_What you are asked to do_
Lay out the entries from the line with "Select the Modulepath label" up to and including the line with "click(967, 498)" as a two-column CSV with the columns instruction and action. Give one row per entry, put each value in a single quoted field with line breaks turned into spaces, and leave the pictures out.

Word and item position data
-- Begin --

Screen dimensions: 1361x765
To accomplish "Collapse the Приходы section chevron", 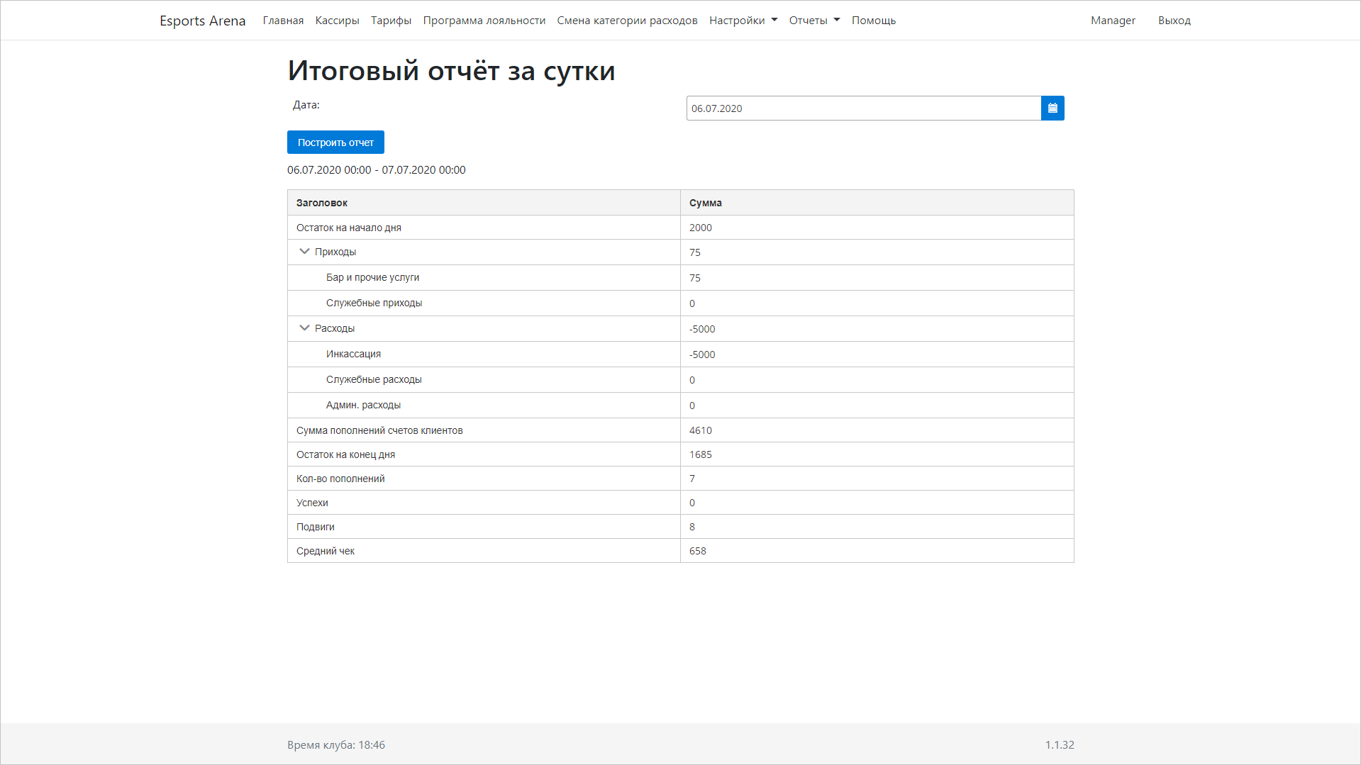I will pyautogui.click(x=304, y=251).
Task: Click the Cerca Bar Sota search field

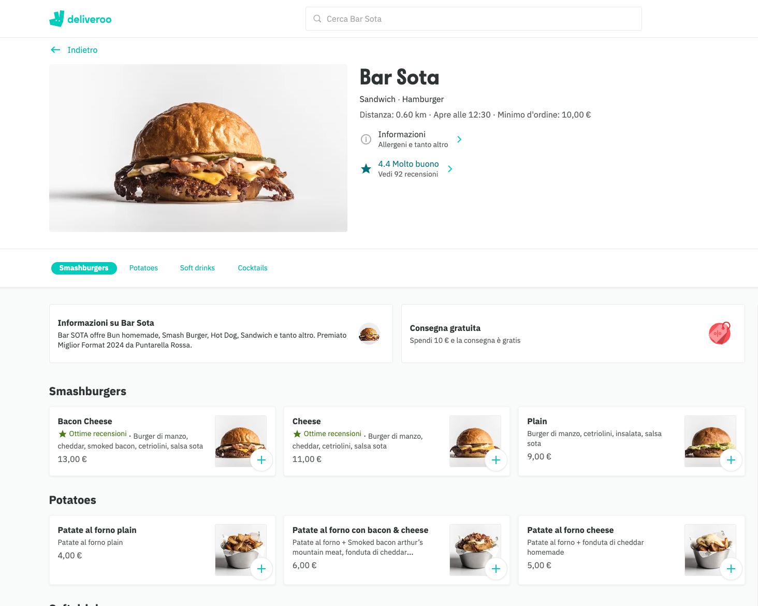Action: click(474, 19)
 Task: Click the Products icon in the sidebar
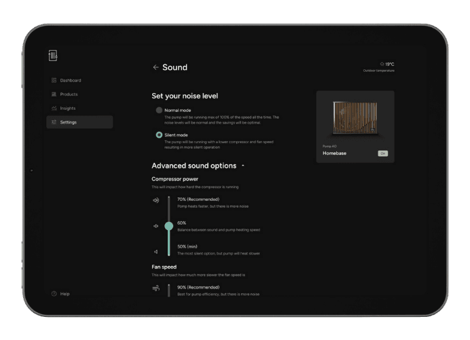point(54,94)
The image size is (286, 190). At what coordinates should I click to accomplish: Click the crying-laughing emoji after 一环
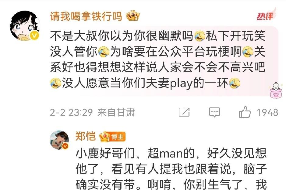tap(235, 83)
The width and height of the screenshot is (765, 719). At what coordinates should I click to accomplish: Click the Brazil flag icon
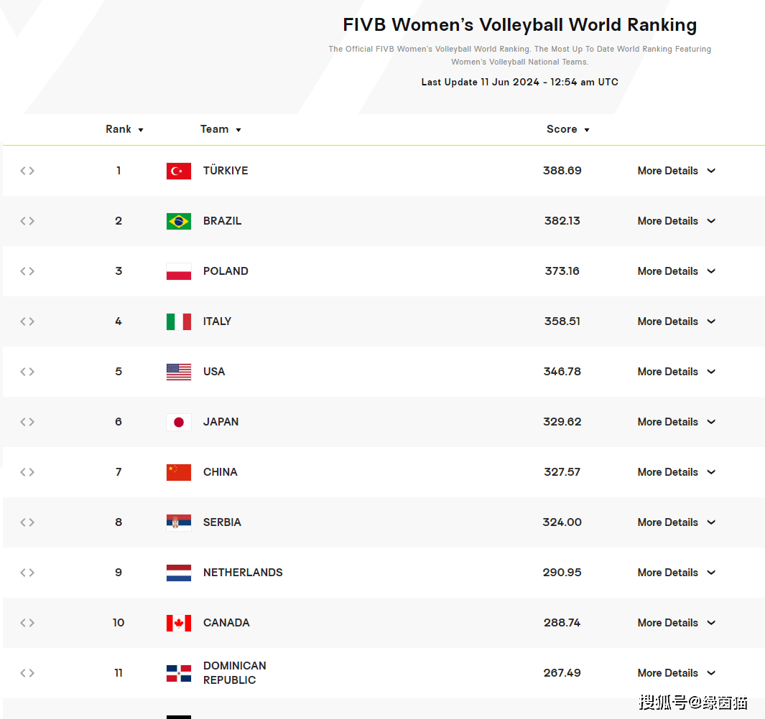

-- End --
-- Begin --

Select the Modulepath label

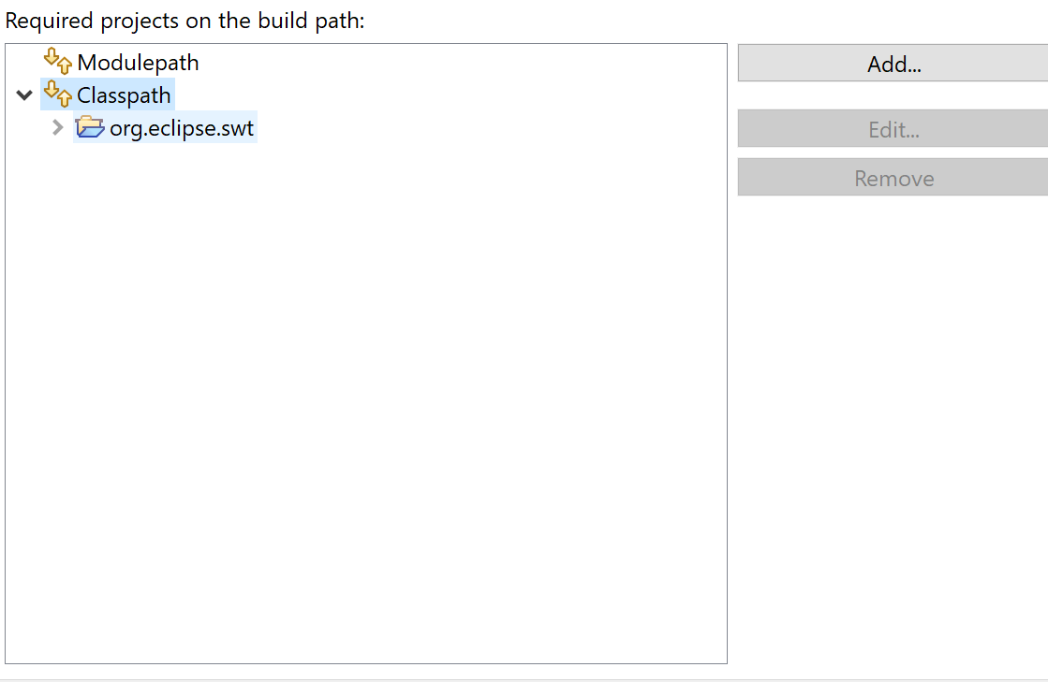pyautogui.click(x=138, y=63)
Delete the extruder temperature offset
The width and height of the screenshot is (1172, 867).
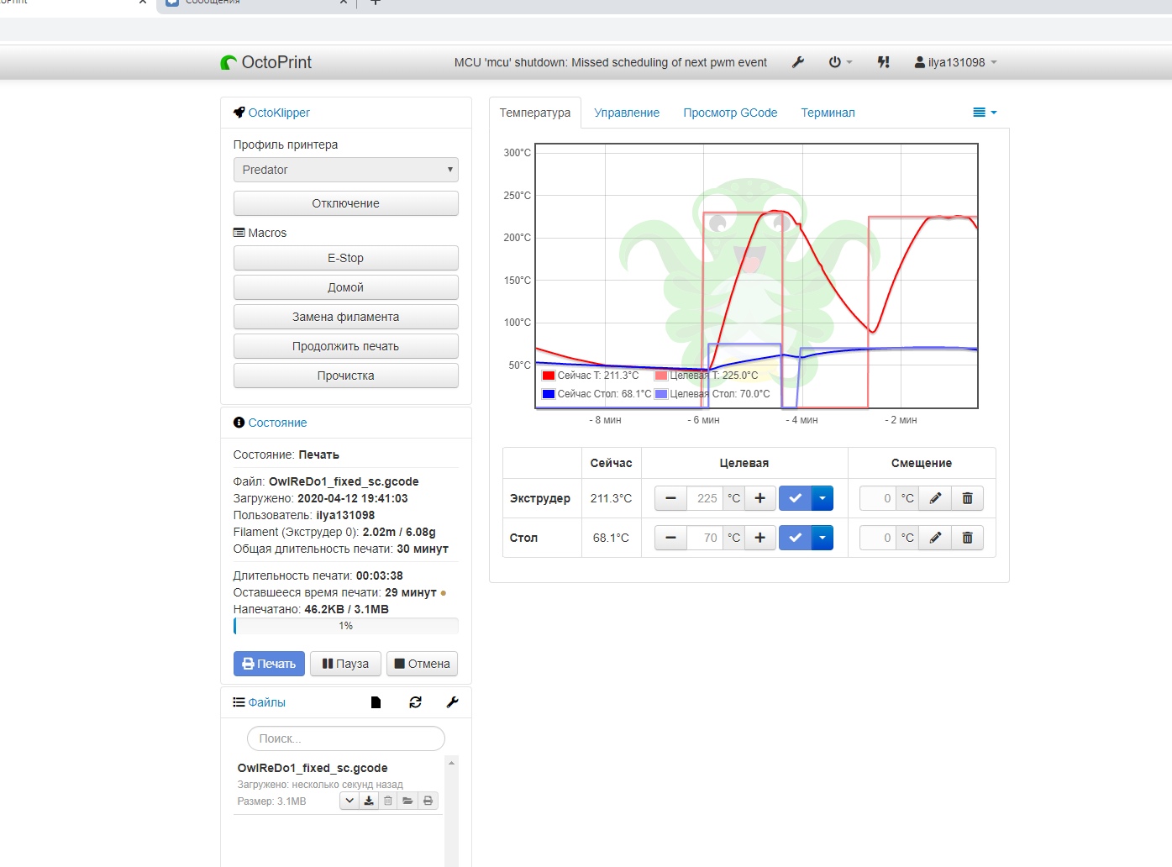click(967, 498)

-- End --

_Answer to the problem_
instruction,action
"Select the Modulepath label","pyautogui.click(x=138, y=63)"
"Delete the extruder temperature offset The width and height of the screenshot is (1172, 867).","click(967, 498)"